Exercice écrit A |
Dans les entrées, reprenez le passage allant de la ligne contenant « Open Upgrade to Facebook Lite link » jusqu'à celle contenant « pyautogui.click(x=115, y=334) », toutes deux incluses, en remplaçant « sidebar » par « navigation panel » et en laissant tout le reste intact.

Texte fourni |
▼
Je remercie les membres du Comité de m'avoir invité à participer aujourd'hui. Comme la présidente l'a dit, je m'adresse à vous à titre de rédacteur en chef de The Hub, une organisation canadienne de nouvelles en ligne que j'ai cofondée il y a près de trois ans. Nous publions un éventail de commentaires d'opinion, de nouvelles standard et une série de balados.
Nous bénéficions d'un soutien philanthropique. La taille de notre public, notre mélange de contenu et notre niveau d'engagement augmentent considérablement. Nous nous considérons comme une partie de plus en plus précieuse de l'écosystème des médias d'information du pays et comme un contributeur important à son discours sur les politiques publiques. Comme organisation, The Hub s'est généralement opposée à l'intervention gouvernementale à l'appui de l'industrie des médias d'information. J'aimerais prendre le temps qui m'est accordé pour expliquer comment nous en sommes venus à réfléchir à ce qui se passe dans l'industrie et comment les décideurs devraient réagir.
Le journalisme est en pleine transformation. Les modèles d'affaires traditionnels ont été perturbés par les nouvelles technologies et l'essor de plateformes en ligne comme Google et Meta, comme les autres témoins l'ont indiqué. Ce processus de perturbation créative a entraîné une grande destruction. Il a mené à la rationalisation des entreprises, à des mises à pied et même à des fermetures pures et simples, mais il y a aussi une dynamique créative, dont fait partie The Hub. Des acteurs nouveaux et émergents expérimentent différents modèles d'affaires, formes de contenu et relations avec leurs publics afin de déterminer comment créer une entreprise durable qui, en fin de compte, est soutenue par les marchés, au sens large.
La plupart de ces entités vont échouer. Certaines réussiront. Certaines se spécialiseront. D'autres cibleront des régions géographiques ou des points de vue particuliers. Certaines fonctionneront comme des entreprises à but lucratif. D'autres prendront la forme d'organismes sans but lucratif ou même d'organismes financés par des dons comme le nôtre.
▲
Entrées pour repérer des mots et des éléments |
▼
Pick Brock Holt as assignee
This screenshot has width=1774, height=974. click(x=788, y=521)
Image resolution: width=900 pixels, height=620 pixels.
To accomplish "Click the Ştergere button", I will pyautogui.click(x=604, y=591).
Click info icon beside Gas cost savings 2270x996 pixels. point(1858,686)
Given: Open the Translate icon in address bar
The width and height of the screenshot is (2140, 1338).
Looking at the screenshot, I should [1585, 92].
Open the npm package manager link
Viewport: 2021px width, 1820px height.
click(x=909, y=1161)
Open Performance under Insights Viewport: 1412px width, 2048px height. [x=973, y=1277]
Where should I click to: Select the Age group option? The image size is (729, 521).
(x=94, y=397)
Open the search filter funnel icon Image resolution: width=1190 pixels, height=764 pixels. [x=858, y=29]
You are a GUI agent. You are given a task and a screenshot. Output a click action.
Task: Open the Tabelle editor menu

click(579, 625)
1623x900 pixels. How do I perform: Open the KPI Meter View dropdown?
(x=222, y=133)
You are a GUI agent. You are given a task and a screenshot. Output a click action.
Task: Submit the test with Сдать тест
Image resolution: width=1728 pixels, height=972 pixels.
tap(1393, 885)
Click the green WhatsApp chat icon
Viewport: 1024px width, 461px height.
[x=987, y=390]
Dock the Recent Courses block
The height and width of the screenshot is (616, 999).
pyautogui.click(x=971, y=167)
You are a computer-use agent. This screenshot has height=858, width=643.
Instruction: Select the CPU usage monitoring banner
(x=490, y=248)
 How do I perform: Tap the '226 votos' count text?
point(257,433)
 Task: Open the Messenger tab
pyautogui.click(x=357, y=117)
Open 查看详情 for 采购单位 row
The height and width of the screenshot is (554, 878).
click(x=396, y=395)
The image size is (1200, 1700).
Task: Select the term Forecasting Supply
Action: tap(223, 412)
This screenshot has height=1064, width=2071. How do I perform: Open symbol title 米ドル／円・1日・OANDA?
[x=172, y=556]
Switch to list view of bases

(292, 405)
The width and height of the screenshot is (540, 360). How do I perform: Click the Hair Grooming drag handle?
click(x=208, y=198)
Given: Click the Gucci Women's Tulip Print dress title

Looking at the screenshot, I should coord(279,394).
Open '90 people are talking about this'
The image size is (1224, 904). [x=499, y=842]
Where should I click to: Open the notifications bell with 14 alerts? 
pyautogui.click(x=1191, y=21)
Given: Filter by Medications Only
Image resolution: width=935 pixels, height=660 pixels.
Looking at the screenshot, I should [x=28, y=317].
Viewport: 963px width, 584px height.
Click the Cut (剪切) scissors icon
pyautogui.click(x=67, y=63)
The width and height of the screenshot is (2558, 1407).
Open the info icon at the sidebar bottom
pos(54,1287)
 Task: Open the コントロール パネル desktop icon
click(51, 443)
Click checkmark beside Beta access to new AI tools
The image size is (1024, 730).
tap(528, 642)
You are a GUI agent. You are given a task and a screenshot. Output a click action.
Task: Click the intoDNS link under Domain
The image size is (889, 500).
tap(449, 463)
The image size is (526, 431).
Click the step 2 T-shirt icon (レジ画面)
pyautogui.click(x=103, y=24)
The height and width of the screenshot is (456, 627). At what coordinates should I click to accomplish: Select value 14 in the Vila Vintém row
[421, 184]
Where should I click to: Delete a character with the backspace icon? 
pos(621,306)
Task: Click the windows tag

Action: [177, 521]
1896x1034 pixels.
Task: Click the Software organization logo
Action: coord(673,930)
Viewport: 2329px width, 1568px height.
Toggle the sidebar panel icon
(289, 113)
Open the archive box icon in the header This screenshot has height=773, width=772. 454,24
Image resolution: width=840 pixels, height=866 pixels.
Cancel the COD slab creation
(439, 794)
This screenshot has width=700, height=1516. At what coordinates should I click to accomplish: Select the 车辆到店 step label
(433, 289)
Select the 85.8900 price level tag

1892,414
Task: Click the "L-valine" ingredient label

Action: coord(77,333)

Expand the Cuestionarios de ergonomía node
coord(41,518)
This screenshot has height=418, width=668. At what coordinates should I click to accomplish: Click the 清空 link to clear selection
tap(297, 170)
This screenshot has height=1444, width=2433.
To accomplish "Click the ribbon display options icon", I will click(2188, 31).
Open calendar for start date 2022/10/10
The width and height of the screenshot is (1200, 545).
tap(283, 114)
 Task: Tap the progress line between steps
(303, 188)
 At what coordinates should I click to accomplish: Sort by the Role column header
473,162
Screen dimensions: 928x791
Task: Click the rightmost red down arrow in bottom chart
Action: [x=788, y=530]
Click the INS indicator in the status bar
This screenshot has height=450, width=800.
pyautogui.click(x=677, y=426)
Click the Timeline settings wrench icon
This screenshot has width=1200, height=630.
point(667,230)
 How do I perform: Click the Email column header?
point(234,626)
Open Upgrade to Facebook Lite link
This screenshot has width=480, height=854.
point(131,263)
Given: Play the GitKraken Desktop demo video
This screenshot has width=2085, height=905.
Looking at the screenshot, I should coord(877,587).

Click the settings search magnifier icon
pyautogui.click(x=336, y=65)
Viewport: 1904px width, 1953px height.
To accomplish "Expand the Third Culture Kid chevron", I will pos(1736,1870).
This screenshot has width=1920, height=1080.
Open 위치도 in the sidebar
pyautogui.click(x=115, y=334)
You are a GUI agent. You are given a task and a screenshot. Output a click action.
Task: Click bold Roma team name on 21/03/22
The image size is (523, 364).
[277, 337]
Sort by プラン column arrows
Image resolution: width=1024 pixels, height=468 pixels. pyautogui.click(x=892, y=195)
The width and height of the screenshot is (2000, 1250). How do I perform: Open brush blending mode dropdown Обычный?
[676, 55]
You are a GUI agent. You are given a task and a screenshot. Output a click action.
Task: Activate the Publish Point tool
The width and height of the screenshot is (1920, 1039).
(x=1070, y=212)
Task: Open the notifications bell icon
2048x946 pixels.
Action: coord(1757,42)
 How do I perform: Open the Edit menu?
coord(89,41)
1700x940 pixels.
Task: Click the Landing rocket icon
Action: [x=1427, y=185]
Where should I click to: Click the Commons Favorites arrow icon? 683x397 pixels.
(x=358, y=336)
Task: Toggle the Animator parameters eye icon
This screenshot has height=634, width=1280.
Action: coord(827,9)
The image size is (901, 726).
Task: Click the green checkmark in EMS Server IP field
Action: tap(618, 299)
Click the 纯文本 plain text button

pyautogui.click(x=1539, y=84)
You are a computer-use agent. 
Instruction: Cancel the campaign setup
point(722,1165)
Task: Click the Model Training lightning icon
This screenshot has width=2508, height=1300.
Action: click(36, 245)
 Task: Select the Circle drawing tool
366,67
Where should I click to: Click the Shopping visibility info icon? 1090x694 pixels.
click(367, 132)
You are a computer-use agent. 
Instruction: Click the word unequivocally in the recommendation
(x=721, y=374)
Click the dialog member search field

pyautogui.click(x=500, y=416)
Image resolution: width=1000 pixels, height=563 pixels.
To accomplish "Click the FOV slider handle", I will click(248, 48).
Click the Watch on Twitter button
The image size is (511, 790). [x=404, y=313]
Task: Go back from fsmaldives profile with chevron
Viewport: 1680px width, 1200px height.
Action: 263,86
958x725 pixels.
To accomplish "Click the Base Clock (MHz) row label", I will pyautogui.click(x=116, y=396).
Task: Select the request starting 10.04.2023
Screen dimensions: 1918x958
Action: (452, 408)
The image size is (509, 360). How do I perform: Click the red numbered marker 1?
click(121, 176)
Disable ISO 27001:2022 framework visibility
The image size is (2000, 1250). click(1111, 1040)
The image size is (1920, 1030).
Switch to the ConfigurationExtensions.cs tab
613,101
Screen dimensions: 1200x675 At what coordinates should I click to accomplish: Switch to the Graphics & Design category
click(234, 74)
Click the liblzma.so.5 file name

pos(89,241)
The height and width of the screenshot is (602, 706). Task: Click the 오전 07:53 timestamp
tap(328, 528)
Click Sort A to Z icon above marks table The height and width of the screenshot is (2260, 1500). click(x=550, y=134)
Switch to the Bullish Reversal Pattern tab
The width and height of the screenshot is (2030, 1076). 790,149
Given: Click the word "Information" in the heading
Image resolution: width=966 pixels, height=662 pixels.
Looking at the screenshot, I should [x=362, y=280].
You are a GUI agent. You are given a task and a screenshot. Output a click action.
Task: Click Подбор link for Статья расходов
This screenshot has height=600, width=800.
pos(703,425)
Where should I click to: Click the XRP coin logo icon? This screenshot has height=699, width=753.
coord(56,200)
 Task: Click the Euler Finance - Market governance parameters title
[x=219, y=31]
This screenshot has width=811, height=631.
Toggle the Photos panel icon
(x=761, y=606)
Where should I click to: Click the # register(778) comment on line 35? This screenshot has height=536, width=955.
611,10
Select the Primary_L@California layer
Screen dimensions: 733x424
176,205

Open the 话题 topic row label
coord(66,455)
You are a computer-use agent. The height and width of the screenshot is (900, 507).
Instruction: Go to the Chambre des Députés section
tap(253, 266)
▲
Exercice écrit B |
Indiquez s'il vous plaît si chaque affirmation concorde avec le texte fourni en répondant par oui ou non et en citant les mots décisifs de ce texte : (i) The Hub a été cofondée il y a près de trois ans ; (ii) The Hub a généralement soutenu l'intervention gouvernementale en faveur de l'industrie des médias d'information ; (iii) la plupart des nouvelles entités réussiront.

Réponse écrite A |
Open Upgrade to Facebook Lite link
This screenshot has width=480, height=854.
point(131,263)
Given: Play the GitKraken Desktop demo video
This screenshot has width=2085, height=905.
Looking at the screenshot, I should coord(877,587).

Click the settings search magnifier icon
pyautogui.click(x=336, y=65)
Viewport: 1904px width, 1953px height.
To accomplish "Expand the Third Culture Kid chevron", I will pos(1736,1870).
This screenshot has width=1920, height=1080.
Open 위치도 in the navigation panel
pyautogui.click(x=115, y=334)

Réponse écrite B |
(i) Oui : « une organisation canadienne de nouvelles en ligne que j'ai cofondée il y a près de trois ans »
(ii) Non : « The Hub s'est généralement opposée à l'intervention gouvernementale à l'appui de l'industrie des médias d'information »
(iii) Non : « La plupart de ces entités vont échouer. »